Forum Moderators: phranque

Message Too Old, No Replies

A Theory of Indexing - G. Salton

     

NFFC

10:14 am on Jan 20, 2001 (gmt 0)

WebmasterWorld Senior Member nffc is a WebmasterWorld Top Contributor of All Time 10+ Year Member



A Theory of Indexing - G. Salton

Tedster said elsewhere:

<quote>
I poked around a bit. It looks like Gerard Salton died in 1996. He was the first and principal person to promote the concepts of Inverse Document Frequency (IDF) and Term Frequency (TF) for automated information retrieval systems.
Whenever I read about search engine algorithms, these terms are everywhere. Looks like this is our roots."
</quote>

Recommended reading for anyone looking for a deeper understanding of information retrieval.

Search for it here [cs-tr.cs.cornell.edu]

tedster

1:16 pm on Jan 21, 2001 (gmt 0)

WebmasterWorld Senior Member tedster is a WebmasterWorld Top Contributor of All Time 10+ Year Member



In a report on a search engine conference held last year, I read this:

<quote>"We can no longer predict what's going to happen with relevancy ranking—it's gotten beyond us at this point." This is because Northern Light allows some relevance factors to be at odds with each other (for example, a new document with timely, fresh information vs. a popular document that's been on the Web for years).</quote>

That fits right in with some of the other pieces I'm starting to put together.

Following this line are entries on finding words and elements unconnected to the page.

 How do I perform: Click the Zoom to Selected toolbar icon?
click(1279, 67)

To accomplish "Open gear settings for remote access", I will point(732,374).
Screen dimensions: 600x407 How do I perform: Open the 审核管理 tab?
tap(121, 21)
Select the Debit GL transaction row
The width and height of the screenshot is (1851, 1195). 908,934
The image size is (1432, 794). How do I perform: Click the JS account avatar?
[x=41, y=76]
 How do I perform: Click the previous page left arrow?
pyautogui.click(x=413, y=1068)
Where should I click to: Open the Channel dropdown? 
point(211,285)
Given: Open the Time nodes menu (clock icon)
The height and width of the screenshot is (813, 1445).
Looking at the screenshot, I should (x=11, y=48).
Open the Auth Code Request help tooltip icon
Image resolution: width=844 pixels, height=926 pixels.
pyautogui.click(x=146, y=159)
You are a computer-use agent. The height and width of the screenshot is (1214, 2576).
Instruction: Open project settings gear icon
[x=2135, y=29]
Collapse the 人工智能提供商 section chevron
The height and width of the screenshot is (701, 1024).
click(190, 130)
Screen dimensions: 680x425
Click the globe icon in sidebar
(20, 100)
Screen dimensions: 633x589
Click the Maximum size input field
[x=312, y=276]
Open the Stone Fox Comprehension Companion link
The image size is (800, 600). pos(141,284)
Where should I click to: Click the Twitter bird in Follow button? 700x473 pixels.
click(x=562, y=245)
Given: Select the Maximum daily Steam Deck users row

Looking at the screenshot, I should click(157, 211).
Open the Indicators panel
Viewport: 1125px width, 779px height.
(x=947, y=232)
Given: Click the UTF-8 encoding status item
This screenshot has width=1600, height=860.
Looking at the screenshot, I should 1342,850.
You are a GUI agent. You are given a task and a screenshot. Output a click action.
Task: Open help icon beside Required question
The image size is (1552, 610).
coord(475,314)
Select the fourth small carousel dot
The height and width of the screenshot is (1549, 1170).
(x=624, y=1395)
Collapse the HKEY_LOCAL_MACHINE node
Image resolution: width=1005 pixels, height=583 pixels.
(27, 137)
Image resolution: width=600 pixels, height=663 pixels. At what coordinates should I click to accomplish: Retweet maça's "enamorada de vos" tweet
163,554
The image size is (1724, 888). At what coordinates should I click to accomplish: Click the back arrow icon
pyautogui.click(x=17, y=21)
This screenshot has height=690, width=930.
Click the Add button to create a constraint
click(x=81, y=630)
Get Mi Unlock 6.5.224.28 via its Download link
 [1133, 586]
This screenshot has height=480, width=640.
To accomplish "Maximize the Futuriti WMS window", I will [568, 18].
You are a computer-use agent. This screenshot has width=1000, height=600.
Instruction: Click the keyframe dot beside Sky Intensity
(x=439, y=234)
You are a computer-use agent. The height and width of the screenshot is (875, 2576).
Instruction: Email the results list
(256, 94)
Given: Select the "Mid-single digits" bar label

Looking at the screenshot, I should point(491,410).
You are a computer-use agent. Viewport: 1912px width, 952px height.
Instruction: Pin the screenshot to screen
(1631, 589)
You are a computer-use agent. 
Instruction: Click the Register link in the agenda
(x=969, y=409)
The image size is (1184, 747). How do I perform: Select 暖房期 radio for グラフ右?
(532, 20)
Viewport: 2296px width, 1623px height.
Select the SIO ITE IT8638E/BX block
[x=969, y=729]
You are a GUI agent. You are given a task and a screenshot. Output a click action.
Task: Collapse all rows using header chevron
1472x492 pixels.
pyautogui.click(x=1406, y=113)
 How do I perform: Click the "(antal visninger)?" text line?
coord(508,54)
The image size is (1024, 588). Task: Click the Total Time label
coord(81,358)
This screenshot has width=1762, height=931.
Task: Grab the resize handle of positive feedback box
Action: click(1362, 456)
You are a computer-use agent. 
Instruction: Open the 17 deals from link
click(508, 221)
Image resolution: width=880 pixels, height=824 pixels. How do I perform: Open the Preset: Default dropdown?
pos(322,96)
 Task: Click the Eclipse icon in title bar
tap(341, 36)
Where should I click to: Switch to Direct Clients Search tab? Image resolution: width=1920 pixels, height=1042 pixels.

Here's my working thesis: Information Retrieval (IR), such as Salton helped to develop, was the first approach to web indexing and search. More recently there is a movement to also use various linguistic tools from the field of Document Retrieval (DR). I'm learning that DR is a wildly different discipline from IR -- in many ways, its methods are even in opposition.

Where IR ranks relevance on a spectrum, DR looks for a match, either yes or no. DR is related to natural language, and meaning. This may be a piece of what the Teragram Corp is working on with Alta Vista, for instance.

What, exactly, will this mean? Like the above quote says, "we can no longer predict."

I just started reading this online book [dcs.gla.ac.uk] by C.J. van Rijsbergen at the University of Scotland. Besides doing a linear read, you can click on "Index" and get a huge list of concepts, then pop around to the pages which address those concepts. Mighty helpful, and a nice reference for these sometimes obscure terms.

NFFC

9:05 pm on Feb 28, 2001 (gmt 0)

WebmasterWorld Senior Member nffc is a WebmasterWorld Top Contributor of All Time 10+ Year Member



Just bumping this one back up in case anyone missed it!

It really is well worth taking the effort to read any paper by Gerard Salton, A Theory of Indexing is a good place to start.